We have done some pretty serious stuff with GWT. The application is a consumer centric web-application, with demanded several thick client features. I choose GWT for following reasons:
- doing serious UI application development in a type-less language like JS is very error prone and not scalable. Swing paradigm, with all call-backs, event handling is great. GWT enables these key features for agile web ui development.
- Having been new to AJAX, the AsyncCallBack and RPC appealed greatly to me.
- JSNI is great and allows us to integrate libraries like scriptaculous
- While OO development is possible in JS with stuff like 'prototype', it is still type less and not as versatile as Java. For large development it matters.

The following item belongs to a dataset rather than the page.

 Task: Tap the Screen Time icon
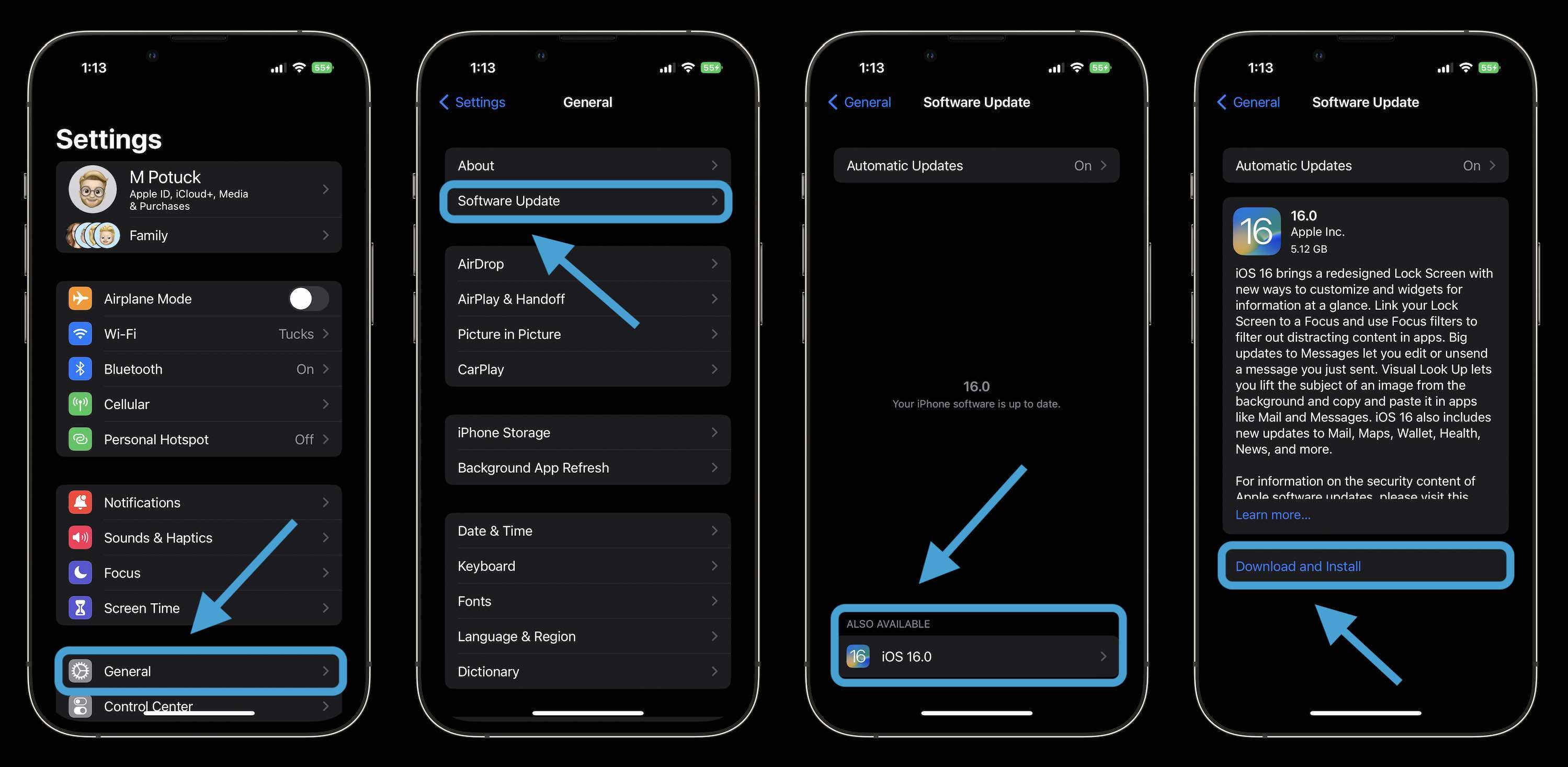tap(80, 607)
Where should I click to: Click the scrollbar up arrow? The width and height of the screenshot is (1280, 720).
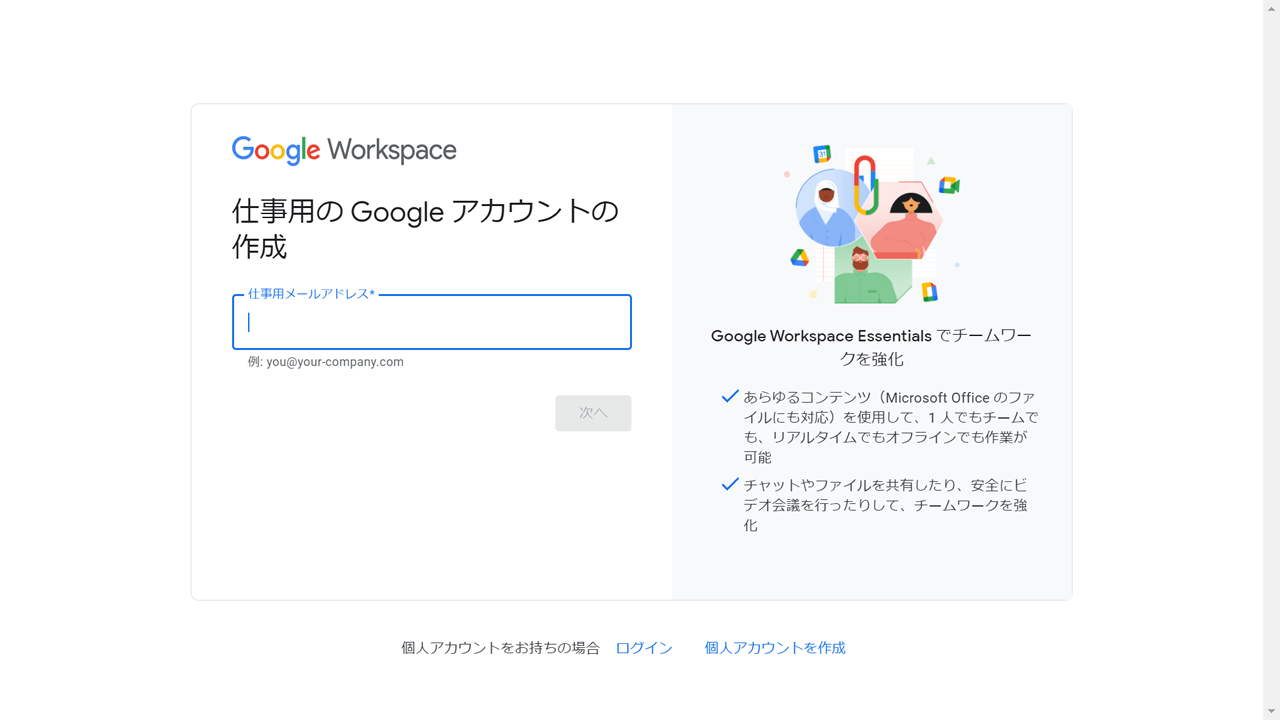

- Eclipse IDE and JDT integration. Helps a lot in debugging.
So, far I have been happy with the out-come. However, we do need substantial expertise with JS/CSS/HTML - atleast a couple of folks in the project.
Weak point of GWT :
- slow hosted mode - even in 1.3. No host-mode support for FireFox.
- very rudimentary widget set. Compare this with scriptaculaous and Yahoo UI Widget Library. I had to write quite a few for my application to meet the styles and user behaviour. For example, trees did not have widgets embeddable in them. The generated HTML is strict table based layouts, which our design department haf shunned!
All in all, like any other AJAX based stuff, GWT is not for faint hearted. If you can leverage, it is a big pay-off.
Hi Michael,
I want to use GWT to replace applets in my current application. Can you pour in some lines to how GWT can help out to get the ball rolling as my current code is plain Swing? Is there any toolkit available to accomplish this without major changes to code?